(Records contained in a dataset)
--- START ---
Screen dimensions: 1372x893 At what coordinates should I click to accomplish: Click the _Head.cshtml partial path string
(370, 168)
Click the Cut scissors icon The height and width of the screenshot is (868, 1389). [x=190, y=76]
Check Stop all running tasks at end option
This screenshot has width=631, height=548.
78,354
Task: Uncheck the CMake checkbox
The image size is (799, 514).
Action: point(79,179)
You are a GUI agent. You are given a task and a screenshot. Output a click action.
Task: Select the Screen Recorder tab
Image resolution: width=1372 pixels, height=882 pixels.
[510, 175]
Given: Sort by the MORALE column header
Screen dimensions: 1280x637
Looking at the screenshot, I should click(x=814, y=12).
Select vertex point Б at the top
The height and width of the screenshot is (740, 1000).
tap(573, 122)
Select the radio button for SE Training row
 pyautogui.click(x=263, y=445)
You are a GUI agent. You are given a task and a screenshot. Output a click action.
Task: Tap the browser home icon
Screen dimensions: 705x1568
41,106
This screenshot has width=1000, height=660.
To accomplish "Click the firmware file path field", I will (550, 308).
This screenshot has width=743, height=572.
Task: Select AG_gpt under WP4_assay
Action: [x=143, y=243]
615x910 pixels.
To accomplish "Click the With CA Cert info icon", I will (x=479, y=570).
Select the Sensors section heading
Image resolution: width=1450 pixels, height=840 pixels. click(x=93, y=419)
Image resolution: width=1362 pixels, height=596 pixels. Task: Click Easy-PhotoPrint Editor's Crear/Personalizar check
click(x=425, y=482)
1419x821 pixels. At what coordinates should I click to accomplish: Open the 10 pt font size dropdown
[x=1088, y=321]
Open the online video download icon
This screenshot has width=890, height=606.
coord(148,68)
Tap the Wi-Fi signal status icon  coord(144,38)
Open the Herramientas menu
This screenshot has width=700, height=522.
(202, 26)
--- END ---
# EXERCISE
All of the entries above must be output word for word.

# EXERCISE RESULT
Screen dimensions: 1372x893 At what coordinates should I click to accomplish: Click the _Head.cshtml partial path string
(370, 168)
Click the Cut scissors icon The height and width of the screenshot is (868, 1389). [x=190, y=76]
Check Stop all running tasks at end option
This screenshot has width=631, height=548.
78,354
Task: Uncheck the CMake checkbox
The image size is (799, 514).
Action: point(79,179)
You are a GUI agent. You are given a task and a screenshot. Output a click action.
Task: Select the Screen Recorder tab
Image resolution: width=1372 pixels, height=882 pixels.
[510, 175]
Given: Sort by the MORALE column header
Screen dimensions: 1280x637
Looking at the screenshot, I should click(x=814, y=12).
Select vertex point Б at the top
The height and width of the screenshot is (740, 1000).
tap(573, 122)
Select the radio button for SE Training row
 pyautogui.click(x=263, y=445)
You are a GUI agent. You are given a task and a screenshot. Output a click action.
Task: Tap the browser home icon
Screen dimensions: 705x1568
41,106
This screenshot has width=1000, height=660.
To accomplish "Click the firmware file path field", I will (550, 308).
This screenshot has width=743, height=572.
Task: Select AG_gpt under WP4_assay
Action: [x=143, y=243]
615x910 pixels.
To accomplish "Click the With CA Cert info icon", I will (x=479, y=570).
Select the Sensors section heading
Image resolution: width=1450 pixels, height=840 pixels. click(x=93, y=419)
Image resolution: width=1362 pixels, height=596 pixels. Task: Click Easy-PhotoPrint Editor's Crear/Personalizar check
click(x=425, y=482)
1419x821 pixels. At what coordinates should I click to accomplish: Open the 10 pt font size dropdown
[x=1088, y=321]
Open the online video download icon
This screenshot has width=890, height=606.
coord(148,68)
Tap the Wi-Fi signal status icon  coord(144,38)
Open the Herramientas menu
This screenshot has width=700, height=522.
(202, 26)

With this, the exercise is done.